Are you talking about Tarantula Canada because that is the only dealer in Montreal I know that sells Deathstalkers?


----------



## Raan_Jodus (Mar 15, 2006)

Geography Guy said:
			
		

> well all I really want is a fairly dangerous scorpion that is very aggressive



You can do better than an LQ.  From what I've read they really arent that impressive.  You would be better off with other species if you want something thats a more active scorp.  Try a Parabuthus species if you havent already.  

And to be honest, thats not a great reason to want to own the scorpion, especially around here.  Buying something for just the venom content isnt great, since they typically arent as exciting usually.


----------



## Scorpfanatic (Mar 15, 2006)

Geography Guy said:
			
		

> well all I really want is a fairly dangerous scorpion that is very aggressive


try parabuthus or mesobuthus species, they will sure give you more safisfaction then LQ... anytime... oh..a and they can be fairly venomous and aggresive is for sure


----------



## SilverGTS (Mar 15, 2006)

Geography Guy said:
			
		

> Are you talking about Tarantula Canada because that is the only dealer in Montreal I know that sells Deathstalkers?


no, try to contact Reptile Amazon... they sale to petshops..they are distributors that sells to public as well..and they have them!(in april)

514-939-8951


----------



## Ryan C. (Mar 15, 2006)

I don't think a Deathstalker would be wise, Go for a H. Arizonensis or H. Spadix, or if you dont like the black back get H. Arizonensis pallidus.

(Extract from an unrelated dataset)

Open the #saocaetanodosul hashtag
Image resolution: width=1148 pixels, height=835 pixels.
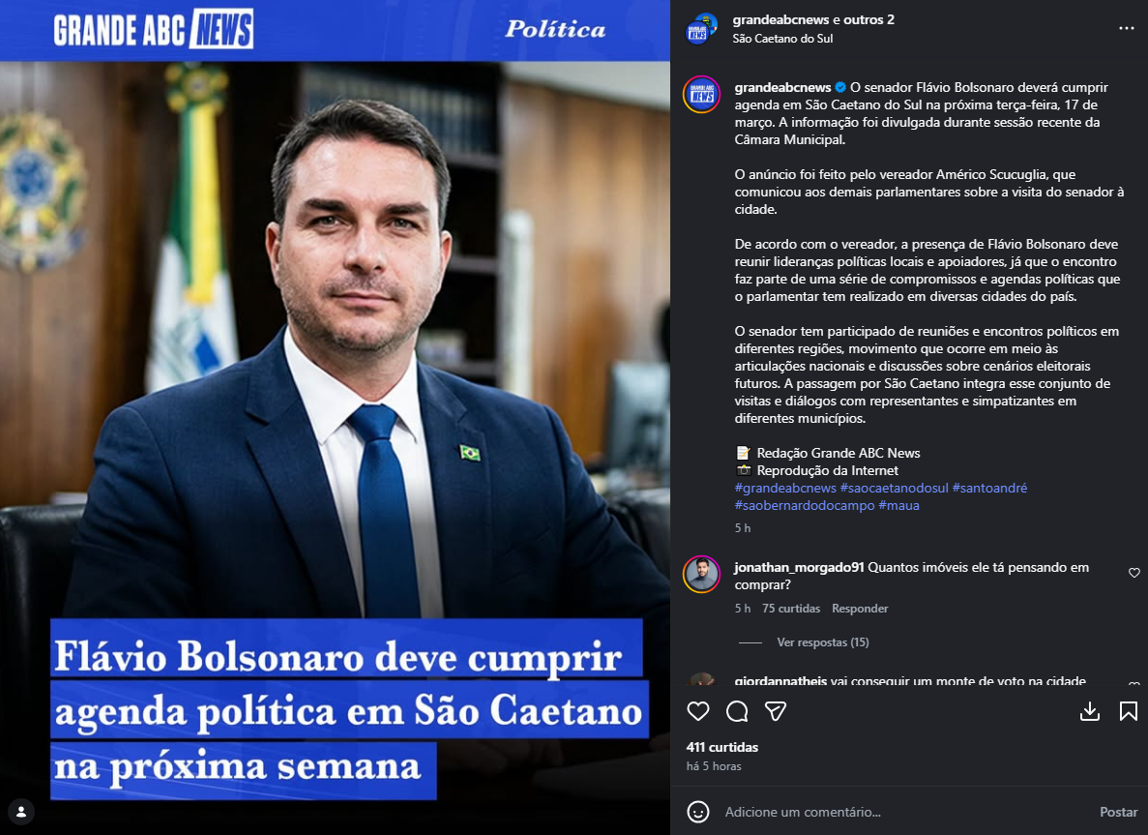(894, 488)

They are fairly active, not that venomous, pretty aggressive, sting their prey, and don't need any special requirements like humidity or anything like that. 


Ryan


----------



## Geography Guy (Mar 15, 2006)

RyanC said:
			
		

> I don't think a Deathstalker would be wise, Go for a H. Arizonensis or H. Spadix, or if you dont like the black back get H. Arizonensis pallidus. They are fairly active, not that venomous, pretty aggressive, sting their prey, and don't need any special requirements like humidity or anything like that.
> 
> 
> Ryan



I have had those scorpions before there just not me


----------



## Geography Guy (Mar 15, 2006)

Scorpfanatic said:
			
		

> try parabuthus or mesobuthus species, they will sure give you more safisfaction then LQ... anytime... oh..a and they can be fairly venomous and aggresive is for sure



To tell you the truth the 2 scorpions I really wanted were the Androctonus bicolor and the Parabuthus sp. What are those to like?


----------



## quiz (Mar 15, 2006)

l.q doesn't run around.  Most of the time they hide in their burrow.  1 of my l.q doesn't come out of it's burrow unless the lights were off but my other l.q is always out and chilling under the heat lamp.


----------



## Venom (Mar 15, 2006)

At the risk of sounding like a broken record...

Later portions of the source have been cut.